Requisitos do exercício:
• 1. Responda, com base no trecho sobre a Operação Lava Jato:
(a) Em que data a Polícia Federal deflagrou a Operação “Lava Jato”?
(b) Quantos mandados de prisão foram expedidos após dois anos da operação?
(c) Em razão das diversas delações, quais empresas foram envolvidas?
• 2. Por favor, extraia do trecho sobre a Operação Lava Jato a passagem que vai de "Após dois anos" até "esforços para fazê-lo.", incluindo essas palavras, sem alterar nada.

Trecho da página:

-------------------------

Em 17 de março de 2014, a Polícia Federal deflagrou a Operação “Lava Jato” em seis estados e no DF, dezesseis pessoas são presas, entre elas, o “doleiro” Alberto Youssef. Três dias depois da prisão de Youssef, em 20 de março de 2014, o diretor de abastecimento da Petrobrás de 2004 a 2012, Paulo Roberto Costa, é preso pela Polícia Federal suspeito de destruir documentos. Paulo Roberto Costa era investigado por supostas irregularidades na compra pela Petrobrás da refinaria de Pasadena, no Texas, em 2006. Verificou-se, também, um relacionamento suspeito entre Paulo Roberto e o “doleiro” Alberto Youssef.
Após dois anos de sua deflagração, a Operação “Lava Jato”, a caminho da 30ª fase, contabiliza números impressionantes, quase 1000 anos em penas acumuladas, 134 mandados de prisão expedidos e mais de 90 condenações criminais. Foram, ainda, firmados cerca de 50 acordos de delação premiada.
Em razão das diversas delações as principais empreiteiras do país foram envolvidas. Empreiteiros, empresários e políticos de diversos partidos passaram a ser investigados, alguns foram presos e outros já foram condenados.
No que pese a imensidade da Operação “Lava Jato”, revelado pelos seus números, nada, repita-se, nada foi dito ou encontrado que, de algum modo, comprometa a Presidenta da República Dilma Rousseff. Embora não tenham faltado esforços para fazê-lo.
Não se pretende aqui, questionar os métodos da famigerada Operação “Lava Jato”, seu caráter seletivo, os vazamentos direcionados, as interceptações abusivas, o excesso de prisões provisórias (temporária e preventiva) com o escopo de forçar delações e as elevadíssimas penas resultantes das sentenças condenatórias para aqueles que, sabe-se lá como, conseguiram resistir às coações para dedurar o próximo. Não se almeja cá demonstrar a influência perniciosa da mídia no processo penal, bem como o modo em que o processo penal do espetáculo assumiu o lugar do processo penal democrático na desmedida Operação. Com certeza, a história vai desvendar, no futuro próximo, os fatos que se deram nos porões da Operação “Lava Jato”.
Necessário se fez este breve retrospecto da Operação “Lava Jato” para lembrar como tudo iniciou e, sobretudo, para demonstrar que a mencionada Operação, por mais que a mídia e a oposição faça crer, não se vincula ao processo de impeachment contra a Presidenta da República. A cada nova prisão, a cada nova delação (vazada ou homologada), a mídia se encarrega de amplificar a voz daqueles que desejam obcecadamente retirar Dilma Rousseff da Presidência da República.

-------------------------

Dados registrados:
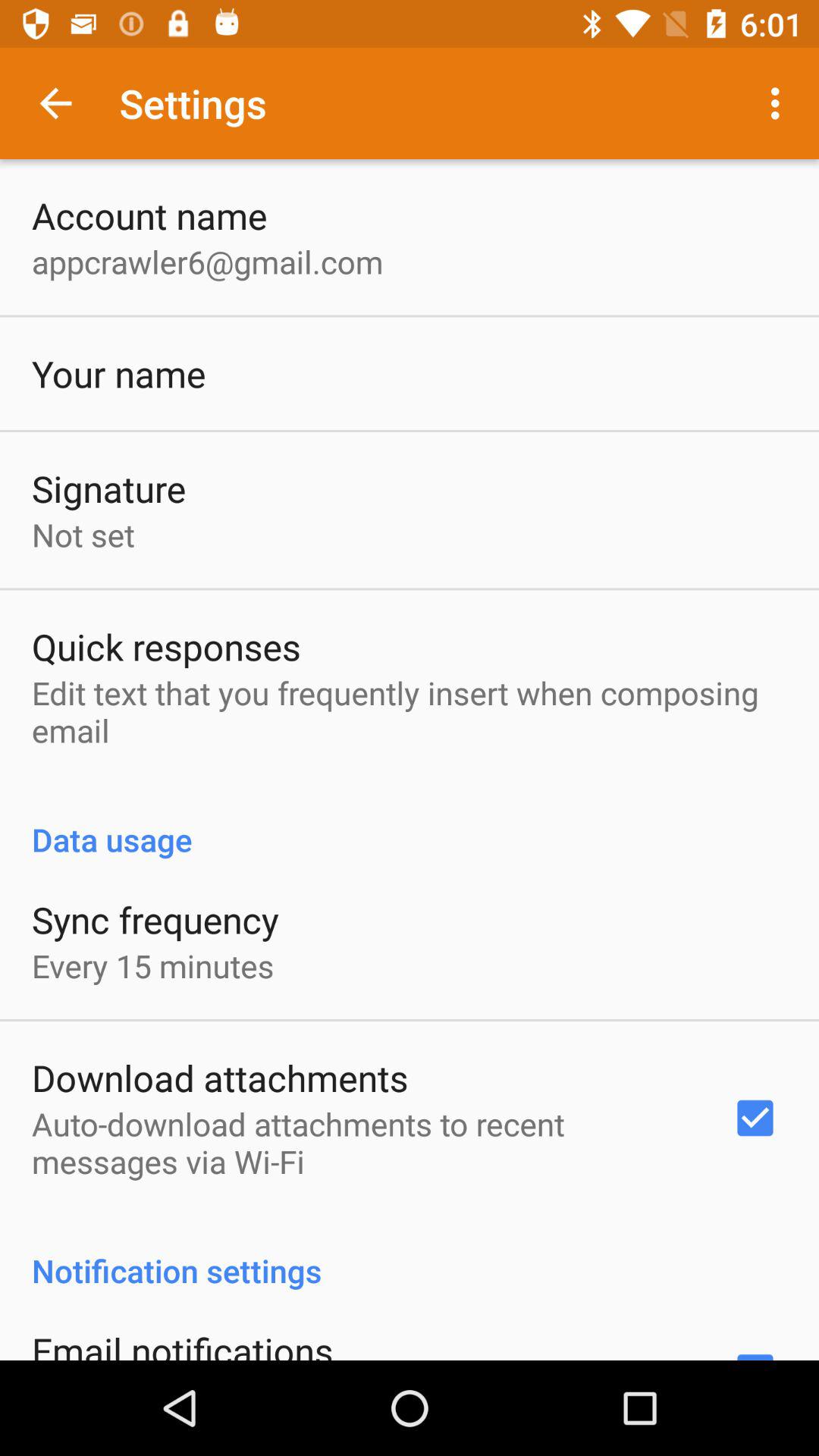
turn off item above the appcrawler6@gmail.com app (149, 215)
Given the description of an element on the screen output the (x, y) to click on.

-------------------------

Respostas do exercício:
• 1.
(a) Em 17 de março de 2014.
(b) 134 mandados de prisão.
(c) As principais empreiteiras do país.

• 2.
Após dois anos de sua deflagração, a Operação “Lava Jato”, a caminho da 30ª fase, contabiliza números impressionantes, quase 1000 anos em penas acumuladas, 134 mandados de prisão expedidos e mais de 90 condenações criminais. Foram, ainda, firmados cerca de 50 acordos de delação premiada.
Em razão das diversas delações as principais empreiteiras do país foram envolvidas. Empreiteiros, empresários e políticos de diversos partidos passaram a ser investigados, alguns foram presos e outros já foram condenados.
No que pese a imensidade da Operação “Lava Jato”, revelado pelos seus números, nada, repita-se, nada foi dito ou encontrado que, de algum modo, comprometa a Presidenta da República Dilma Rousseff. Embora não tenham faltado esforços para fazê-lo.